The utility model discloses an from net type photovoltaic energy storage power frequency inverter, including the contravariant module, contravariant module one side electric connection has the photovoltaic module of charging, contravariant module, photovoltaic module externally mounted that charges have the casing, the contravariant module includes main control microprocessor, main drive return circuit, main power return circuit, commercial power energy acquisition module, energy scheduling module, commercial power input and AC output end, the photovoltaic module of charging includes solar photovoltaic cell, photovoltaic energy acquisition module, follows accuse microprocessor, follows drive return circuit and follows the power return circuit, solar photovoltaic cell sets up in photovoltaic module one end of charging, follow the power return circuit and set up in the photovoltaic module other end of charging.
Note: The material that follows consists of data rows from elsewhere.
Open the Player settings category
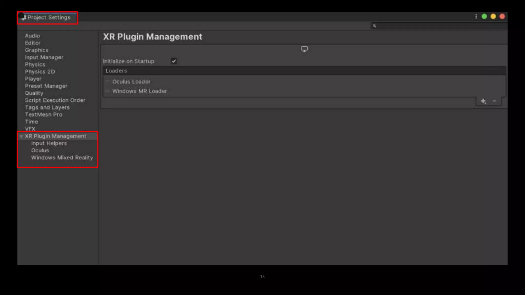 click(x=33, y=79)
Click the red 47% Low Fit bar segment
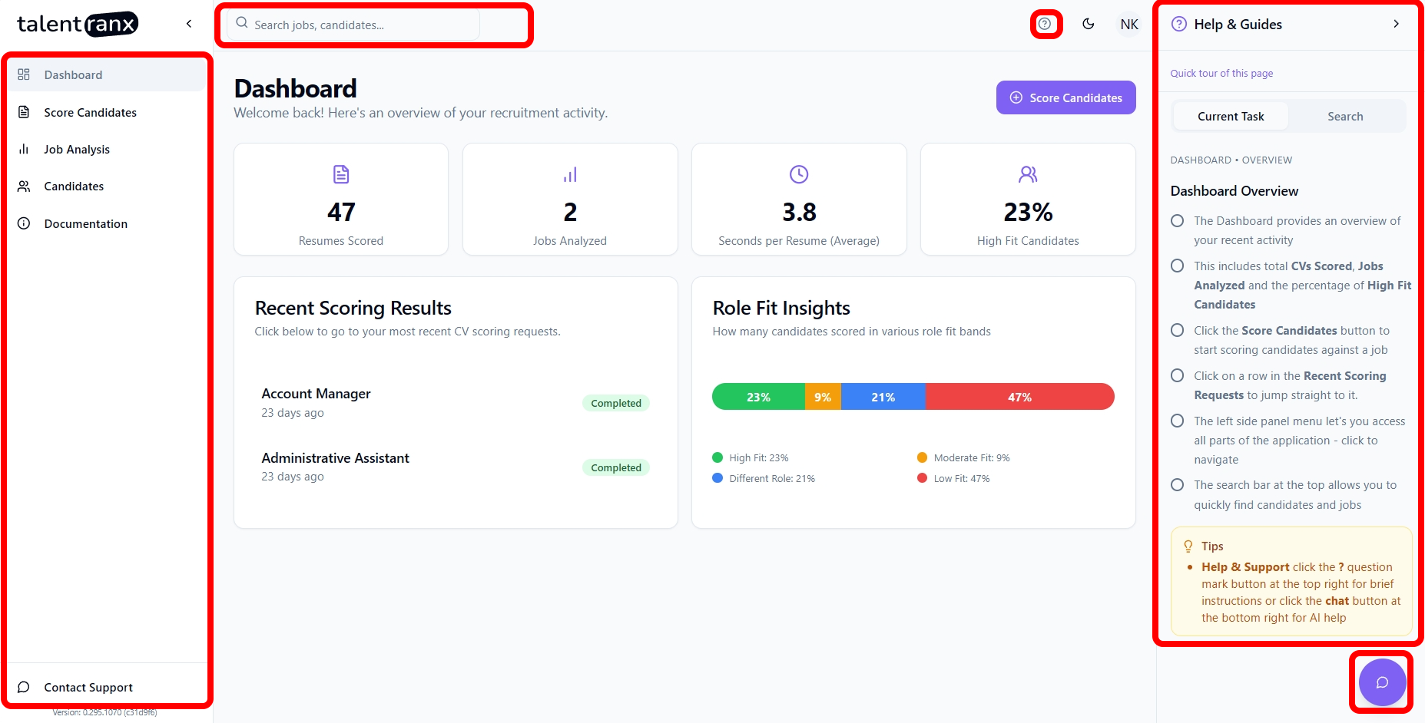1425x723 pixels. [x=1019, y=397]

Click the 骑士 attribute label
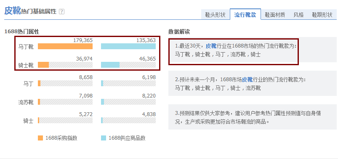click(29, 121)
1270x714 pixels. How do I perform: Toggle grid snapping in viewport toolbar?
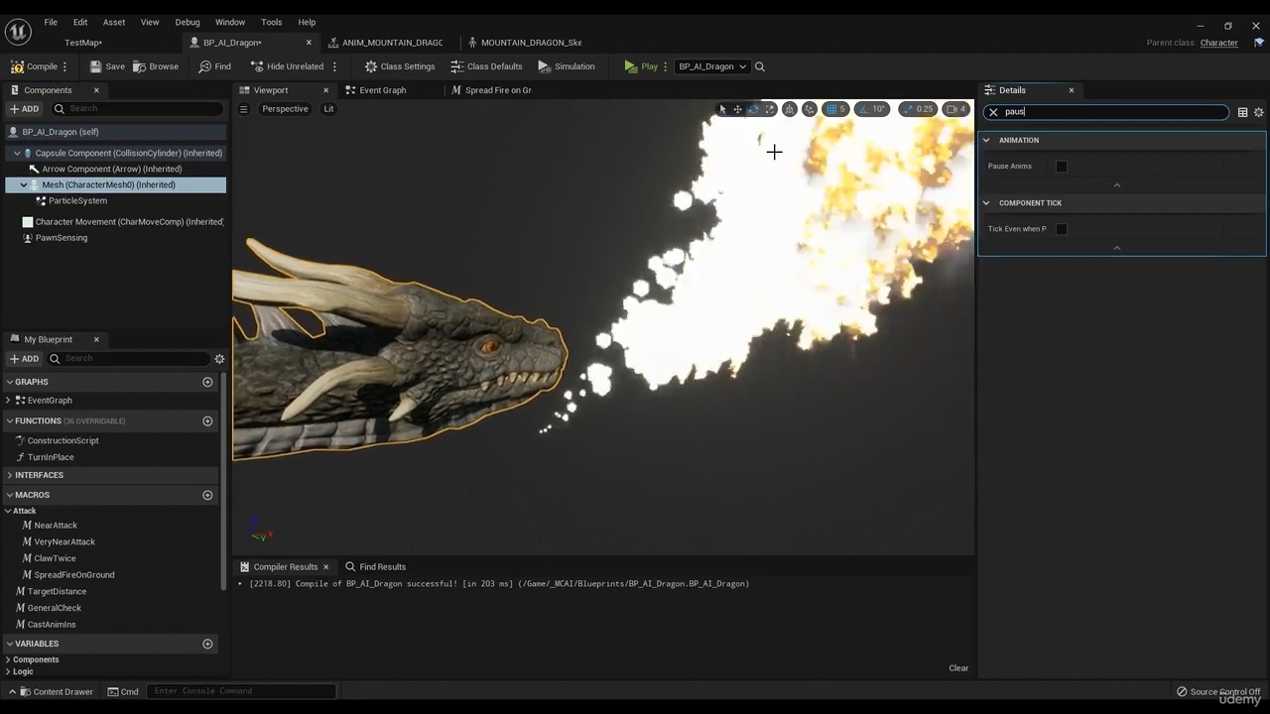click(831, 109)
The utility model has the advantages of carry out photovoltaic to the contravariant module and charge, make photovoltaic energy utilize the maximize and carry out real-time protection to the battery.

Description

Off-grid photovoltaic energy storage power frequency inverter

Technical Field

The utility model relates to an electric power facility technical field specifically is an off-grid type photovoltaic energy storage power frequency inverter.

Background

The off-grid type power frequency inverter has the characteristics of low cost, high reliability and flexible installation, and is widely applied to regions where power systems do not reach, such as islands and remote mountainous areas.

However, the prior art has the following defects:

1. the off-grid power frequency inverter power supply only comprises modules such as a mains supply, a battery and a load, does not have a photovoltaic charging function, and is inconvenient to use;

2. the inverter module and the photovoltaic charging module are not communicated with each other, so that the charging current is too large due to the fact that the charging current of the battery cannot be jointly controlled, and the photovoltaic energy utilization rate cannot be maximized.

SUMMERY OF THE UTILITY MODEL

Technical problem to be solved

The utility model provides a not enough to prior art, the utility model provides a from net type photovoltaic energy storage power frequency inverter has solved and has only had modules such as commercial power, battery and load from net type power frequency invertion power supply among the prior art, does not possess photovoltaic charging's function, does not have intercommunication between contravariant module and the photovoltaic charging module, has that battery charging current can not joint control lead to charging current too big to and the unable maximize problem of photovoltaic energy utilization.

(II) technical scheme

In order to achieve the above object, the utility model provides a following technical scheme: an off-grid photovoltaic energy storage power frequency inverter comprises an inverter module, wherein one side of the inverter module is electrically connected with a photovoltaic charging module, a shell is arranged outside the inverter module and the photovoltaic charging module, the inverter module comprises a main control microprocessor, a main driving circuit, a main power circuit, a mains supply energy collecting module, an energy scheduling module, a mains supply input end and an alternating current output end, the main control microprocessor and the main driving circuit are arranged on two sides of one end of the inverter module, the main control microprocessor is arranged on the left side of the main driving circuit, the main power circuit is arranged in the central position of the inverter module, the mains supply energy collecting module and the energy scheduling module are arranged on the upper portion and the lower portion of the other end of the inverter module, the photovoltaic charging module comprises a solar photovoltaic cell, a photovoltaic energy collecting module, a slave control microprocessor, a slave, the solar photovoltaic cell is arranged at one end of the photovoltaic charging module, the slave power loop is arranged at the other end of the photovoltaic charging module, the slave control microprocessor is arranged in the middle of the photovoltaic charging module, the photovoltaic energy collecting module and the slave driving loop are arranged on two sides of the slave control microprocessor, and the photovoltaic energy collecting module is arranged on the left side of the slave driving loop.

Preferably, an RS232 interface is arranged at the central position of the inner side of the inverter module and the photovoltaic charging module, and a communication line is connected between the RS232 interfaces.

Preferably, one end of the inversion module is fixedly connected with a mains supply input end and an alternating current output end respectively, and the mains supply input end is arranged above the alternating current output end.

Preferably, the top of the shell is connected with a shell cover through a fastening bolt in a threaded manner, and the fastening bolt is connected with two ends of the top of the shell cover in a threaded manner.

Preferably, the upper part and the lower part of the main driving loop are fixedly connected with a group of storage batteries, and the storage batteries are electrically connected with the main driving loop through leads.

Preferably, the inversion module and the photovoltaic charging module are arranged on two sides of the top of the supporting plate, and the supporting plate is fixedly connected to the lower end inside the shell.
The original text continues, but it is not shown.